| Task directions |
Copy out every line in the entries below that includes "will".

| Raw data |
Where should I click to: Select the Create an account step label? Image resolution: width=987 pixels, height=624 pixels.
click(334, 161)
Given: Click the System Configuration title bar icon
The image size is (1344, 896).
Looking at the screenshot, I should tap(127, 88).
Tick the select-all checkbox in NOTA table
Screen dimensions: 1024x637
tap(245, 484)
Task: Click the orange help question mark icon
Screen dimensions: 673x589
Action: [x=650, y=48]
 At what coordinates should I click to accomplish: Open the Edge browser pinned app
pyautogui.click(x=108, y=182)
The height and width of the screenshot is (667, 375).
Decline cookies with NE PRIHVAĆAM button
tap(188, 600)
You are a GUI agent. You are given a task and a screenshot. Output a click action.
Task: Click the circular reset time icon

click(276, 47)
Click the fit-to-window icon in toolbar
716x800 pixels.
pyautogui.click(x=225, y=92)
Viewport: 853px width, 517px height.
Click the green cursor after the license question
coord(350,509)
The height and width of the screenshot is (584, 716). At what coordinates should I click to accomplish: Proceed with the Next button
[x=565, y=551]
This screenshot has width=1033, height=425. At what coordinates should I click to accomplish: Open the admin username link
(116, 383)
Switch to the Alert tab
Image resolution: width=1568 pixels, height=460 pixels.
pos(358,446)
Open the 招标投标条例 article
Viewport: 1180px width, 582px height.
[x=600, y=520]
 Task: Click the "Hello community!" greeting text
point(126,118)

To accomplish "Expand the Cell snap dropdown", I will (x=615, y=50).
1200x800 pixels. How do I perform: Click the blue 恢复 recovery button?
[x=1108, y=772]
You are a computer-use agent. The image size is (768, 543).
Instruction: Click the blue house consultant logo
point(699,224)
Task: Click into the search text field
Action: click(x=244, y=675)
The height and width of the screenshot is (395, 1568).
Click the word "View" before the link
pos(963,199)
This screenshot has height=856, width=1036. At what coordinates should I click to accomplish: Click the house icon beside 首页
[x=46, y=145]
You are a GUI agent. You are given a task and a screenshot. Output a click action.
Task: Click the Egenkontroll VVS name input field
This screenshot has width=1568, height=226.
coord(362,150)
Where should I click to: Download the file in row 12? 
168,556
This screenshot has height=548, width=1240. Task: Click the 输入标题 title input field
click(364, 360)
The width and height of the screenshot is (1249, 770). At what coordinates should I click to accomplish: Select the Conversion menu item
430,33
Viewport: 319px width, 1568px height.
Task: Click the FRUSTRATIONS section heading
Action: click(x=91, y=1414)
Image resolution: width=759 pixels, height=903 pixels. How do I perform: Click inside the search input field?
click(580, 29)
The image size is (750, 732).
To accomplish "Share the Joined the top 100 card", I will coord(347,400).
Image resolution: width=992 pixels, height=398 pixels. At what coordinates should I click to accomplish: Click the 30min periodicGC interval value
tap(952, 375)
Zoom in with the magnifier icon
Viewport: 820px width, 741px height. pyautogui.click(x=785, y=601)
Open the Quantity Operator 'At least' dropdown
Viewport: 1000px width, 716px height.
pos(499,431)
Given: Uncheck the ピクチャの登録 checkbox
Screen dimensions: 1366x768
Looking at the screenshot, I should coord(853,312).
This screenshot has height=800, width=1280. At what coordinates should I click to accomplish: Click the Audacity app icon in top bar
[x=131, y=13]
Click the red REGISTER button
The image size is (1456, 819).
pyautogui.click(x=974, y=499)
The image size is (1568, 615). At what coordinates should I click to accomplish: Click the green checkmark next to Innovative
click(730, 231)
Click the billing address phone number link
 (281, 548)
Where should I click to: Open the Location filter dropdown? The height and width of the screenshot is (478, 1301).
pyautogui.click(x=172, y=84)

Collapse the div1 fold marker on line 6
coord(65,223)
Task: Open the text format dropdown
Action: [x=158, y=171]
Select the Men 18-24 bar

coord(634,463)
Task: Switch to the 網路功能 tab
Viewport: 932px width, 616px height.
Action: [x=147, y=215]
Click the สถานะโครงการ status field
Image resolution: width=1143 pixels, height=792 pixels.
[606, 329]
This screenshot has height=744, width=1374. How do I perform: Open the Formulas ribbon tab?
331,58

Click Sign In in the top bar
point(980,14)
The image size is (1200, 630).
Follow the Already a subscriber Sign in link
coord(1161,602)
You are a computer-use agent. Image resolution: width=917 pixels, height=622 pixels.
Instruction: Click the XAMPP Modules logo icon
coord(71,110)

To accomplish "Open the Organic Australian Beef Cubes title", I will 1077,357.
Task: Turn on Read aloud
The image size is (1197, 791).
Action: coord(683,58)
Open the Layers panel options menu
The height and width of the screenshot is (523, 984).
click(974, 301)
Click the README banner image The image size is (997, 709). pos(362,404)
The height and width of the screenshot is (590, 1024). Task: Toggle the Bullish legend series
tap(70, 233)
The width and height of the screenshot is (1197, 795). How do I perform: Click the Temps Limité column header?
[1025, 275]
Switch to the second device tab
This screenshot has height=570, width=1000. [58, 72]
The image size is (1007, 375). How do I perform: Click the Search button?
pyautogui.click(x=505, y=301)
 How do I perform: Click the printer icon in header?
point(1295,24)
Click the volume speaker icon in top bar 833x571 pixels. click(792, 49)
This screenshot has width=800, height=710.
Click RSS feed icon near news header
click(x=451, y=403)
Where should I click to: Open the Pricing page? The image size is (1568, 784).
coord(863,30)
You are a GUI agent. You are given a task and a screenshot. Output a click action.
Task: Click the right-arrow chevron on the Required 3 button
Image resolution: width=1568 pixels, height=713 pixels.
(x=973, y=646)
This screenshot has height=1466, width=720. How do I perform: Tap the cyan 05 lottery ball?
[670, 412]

| Exercise output |
To accomplish "Expand the Cell snap dropdown", I will (x=615, y=50).
To accomplish "Share the Joined the top 100 card", I will coord(347,400).
To accomplish "Open the Organic Australian Beef Cubes title", I will 1077,357.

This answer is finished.